[Problem details]: Revise the rows below, replacing "midpoint" with "center" everywhere it occurs and leaving everything else unchanged.

## begin Given records

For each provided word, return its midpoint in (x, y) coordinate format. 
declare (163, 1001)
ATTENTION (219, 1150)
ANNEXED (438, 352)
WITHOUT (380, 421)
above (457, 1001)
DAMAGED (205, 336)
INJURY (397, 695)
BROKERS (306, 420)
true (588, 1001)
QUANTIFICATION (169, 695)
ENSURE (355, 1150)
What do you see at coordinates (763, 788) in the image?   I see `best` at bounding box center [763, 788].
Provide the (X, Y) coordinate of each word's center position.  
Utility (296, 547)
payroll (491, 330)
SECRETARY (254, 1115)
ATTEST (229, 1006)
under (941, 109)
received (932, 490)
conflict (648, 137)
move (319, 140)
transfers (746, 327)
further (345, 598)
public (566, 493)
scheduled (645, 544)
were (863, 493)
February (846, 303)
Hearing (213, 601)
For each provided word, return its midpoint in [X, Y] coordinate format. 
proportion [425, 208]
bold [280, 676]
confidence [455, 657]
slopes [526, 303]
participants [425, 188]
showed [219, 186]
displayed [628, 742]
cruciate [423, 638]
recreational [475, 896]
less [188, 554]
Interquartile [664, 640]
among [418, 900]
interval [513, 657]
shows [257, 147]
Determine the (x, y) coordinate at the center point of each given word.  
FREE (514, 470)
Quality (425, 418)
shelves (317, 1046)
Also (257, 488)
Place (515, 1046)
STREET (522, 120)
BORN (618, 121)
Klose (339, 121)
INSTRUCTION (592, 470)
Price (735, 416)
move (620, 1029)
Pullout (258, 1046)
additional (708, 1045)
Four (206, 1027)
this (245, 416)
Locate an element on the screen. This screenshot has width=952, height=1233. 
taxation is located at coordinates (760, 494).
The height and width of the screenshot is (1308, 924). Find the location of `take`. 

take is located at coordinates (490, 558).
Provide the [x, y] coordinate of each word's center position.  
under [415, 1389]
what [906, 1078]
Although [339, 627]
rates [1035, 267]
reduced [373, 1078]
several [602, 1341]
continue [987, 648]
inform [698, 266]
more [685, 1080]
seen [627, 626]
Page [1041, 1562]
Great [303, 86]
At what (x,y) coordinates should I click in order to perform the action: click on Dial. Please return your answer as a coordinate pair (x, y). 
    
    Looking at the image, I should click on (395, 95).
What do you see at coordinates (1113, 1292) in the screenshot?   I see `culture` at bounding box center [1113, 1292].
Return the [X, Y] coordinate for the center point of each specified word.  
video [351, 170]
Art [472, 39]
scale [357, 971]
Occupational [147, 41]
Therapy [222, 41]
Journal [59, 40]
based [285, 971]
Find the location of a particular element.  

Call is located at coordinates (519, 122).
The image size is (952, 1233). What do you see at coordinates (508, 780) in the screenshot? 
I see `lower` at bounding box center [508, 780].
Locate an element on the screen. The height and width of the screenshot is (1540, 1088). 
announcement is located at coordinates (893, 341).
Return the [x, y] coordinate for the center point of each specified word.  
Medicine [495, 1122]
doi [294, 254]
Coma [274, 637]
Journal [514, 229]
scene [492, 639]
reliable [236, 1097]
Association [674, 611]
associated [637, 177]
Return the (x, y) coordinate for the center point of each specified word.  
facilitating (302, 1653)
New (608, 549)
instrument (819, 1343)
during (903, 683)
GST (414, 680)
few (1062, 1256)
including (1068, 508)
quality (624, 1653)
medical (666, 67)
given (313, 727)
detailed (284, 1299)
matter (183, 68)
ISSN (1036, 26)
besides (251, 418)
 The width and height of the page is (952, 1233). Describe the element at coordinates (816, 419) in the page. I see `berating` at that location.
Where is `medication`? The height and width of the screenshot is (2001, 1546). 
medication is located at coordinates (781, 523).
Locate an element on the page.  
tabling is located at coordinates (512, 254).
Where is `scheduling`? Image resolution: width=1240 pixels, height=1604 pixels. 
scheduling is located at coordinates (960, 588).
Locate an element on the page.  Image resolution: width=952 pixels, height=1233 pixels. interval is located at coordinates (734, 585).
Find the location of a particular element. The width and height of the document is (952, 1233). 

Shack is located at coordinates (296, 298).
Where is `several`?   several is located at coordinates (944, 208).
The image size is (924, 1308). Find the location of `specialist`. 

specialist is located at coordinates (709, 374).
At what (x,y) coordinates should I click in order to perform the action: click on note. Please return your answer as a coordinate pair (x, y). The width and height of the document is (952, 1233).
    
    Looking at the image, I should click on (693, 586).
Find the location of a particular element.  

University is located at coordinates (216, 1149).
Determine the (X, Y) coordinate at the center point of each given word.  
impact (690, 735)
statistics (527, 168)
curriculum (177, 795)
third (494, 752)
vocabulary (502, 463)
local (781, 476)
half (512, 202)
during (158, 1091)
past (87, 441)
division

## end Given records

[Written answer]:
For each provided word, return its center in (x, y) coordinate format. 
declare (163, 1001)
ATTENTION (219, 1150)
ANNEXED (438, 352)
WITHOUT (380, 421)
above (457, 1001)
DAMAGED (205, 336)
INJURY (397, 695)
BROKERS (306, 420)
true (588, 1001)
QUANTIFICATION (169, 695)
ENSURE (355, 1150)
What do you see at coordinates (763, 788) in the image?   I see `best` at bounding box center [763, 788].
Provide the (X, Y) coordinate of each word's center position.  
Utility (296, 547)
payroll (491, 330)
SECRETARY (254, 1115)
ATTEST (229, 1006)
under (941, 109)
received (932, 490)
conflict (648, 137)
move (319, 140)
transfers (746, 327)
further (345, 598)
public (566, 493)
scheduled (645, 544)
were (863, 493)
February (846, 303)
Hearing (213, 601)
For each provided word, return its center in [X, Y] coordinate format. 
proportion [425, 208]
bold [280, 676]
confidence [455, 657]
slopes [526, 303]
participants [425, 188]
showed [219, 186]
displayed [628, 742]
cruciate [423, 638]
recreational [475, 896]
less [188, 554]
Interquartile [664, 640]
among [418, 900]
interval [513, 657]
shows [257, 147]
Determine the (x, y) coordinate at the center point of each given word.  
FREE (514, 470)
Quality (425, 418)
shelves (317, 1046)
Also (257, 488)
Place (515, 1046)
STREET (522, 120)
BORN (618, 121)
Klose (339, 121)
INSTRUCTION (592, 470)
Price (735, 416)
move (620, 1029)
Pullout (258, 1046)
additional (708, 1045)
Four (206, 1027)
this (245, 416)
Locate an element on the screen. This screenshot has width=952, height=1233. 
taxation is located at coordinates (760, 494).
The height and width of the screenshot is (1308, 924). Find the location of `take`. 

take is located at coordinates (490, 558).
Provide the [x, y] coordinate of each word's center position.  
under [415, 1389]
what [906, 1078]
Although [339, 627]
rates [1035, 267]
reduced [373, 1078]
several [602, 1341]
continue [987, 648]
inform [698, 266]
more [685, 1080]
seen [627, 626]
Page [1041, 1562]
Great [303, 86]
At what (x,y) coordinates should I click in order to perform the action: click on Dial. Please return your answer as a coordinate pair (x, y). 
    
    Looking at the image, I should click on (395, 95).
What do you see at coordinates (1113, 1292) in the screenshot?   I see `culture` at bounding box center [1113, 1292].
Return the [X, Y] coordinate for the center point of each specified word.  
video [351, 170]
Art [472, 39]
scale [357, 971]
Occupational [147, 41]
Therapy [222, 41]
Journal [59, 40]
based [285, 971]
Find the location of a particular element.  

Call is located at coordinates (519, 122).
The image size is (952, 1233). What do you see at coordinates (508, 780) in the screenshot? 
I see `lower` at bounding box center [508, 780].
Locate an element on the screen. The height and width of the screenshot is (1540, 1088). 
announcement is located at coordinates (893, 341).
Return the [x, y] coordinate for the center point of each specified word.  
Medicine [495, 1122]
doi [294, 254]
Coma [274, 637]
Journal [514, 229]
scene [492, 639]
reliable [236, 1097]
Association [674, 611]
associated [637, 177]
Return the (x, y) coordinate for the center point of each specified word.  
facilitating (302, 1653)
New (608, 549)
instrument (819, 1343)
during (903, 683)
GST (414, 680)
few (1062, 1256)
including (1068, 508)
quality (624, 1653)
medical (666, 67)
given (313, 727)
detailed (284, 1299)
matter (183, 68)
ISSN (1036, 26)
besides (251, 418)
 The width and height of the page is (952, 1233). Describe the element at coordinates (816, 419) in the page. I see `berating` at that location.
Where is `medication`? The height and width of the screenshot is (2001, 1546). 
medication is located at coordinates (781, 523).
Locate an element on the page.  
tabling is located at coordinates (512, 254).
Where is `scheduling`? Image resolution: width=1240 pixels, height=1604 pixels. 
scheduling is located at coordinates (960, 588).
Locate an element on the page.  Image resolution: width=952 pixels, height=1233 pixels. interval is located at coordinates (734, 585).
Find the location of a particular element. The width and height of the document is (952, 1233). 

Shack is located at coordinates (296, 298).
Where is `several`?   several is located at coordinates (944, 208).
The image size is (924, 1308). Find the location of `specialist`. 

specialist is located at coordinates (709, 374).
At what (x,y) coordinates should I click in order to perform the action: click on note. Please return your answer as a coordinate pair (x, y). The width and height of the document is (952, 1233).
    
    Looking at the image, I should click on (693, 586).
Find the location of a particular element.  

University is located at coordinates (216, 1149).
Determine the (X, Y) coordinate at the center point of each given word.  
impact (690, 735)
statistics (527, 168)
curriculum (177, 795)
third (494, 752)
vocabulary (502, 463)
local (781, 476)
half (512, 202)
during (158, 1091)
past (87, 441)
division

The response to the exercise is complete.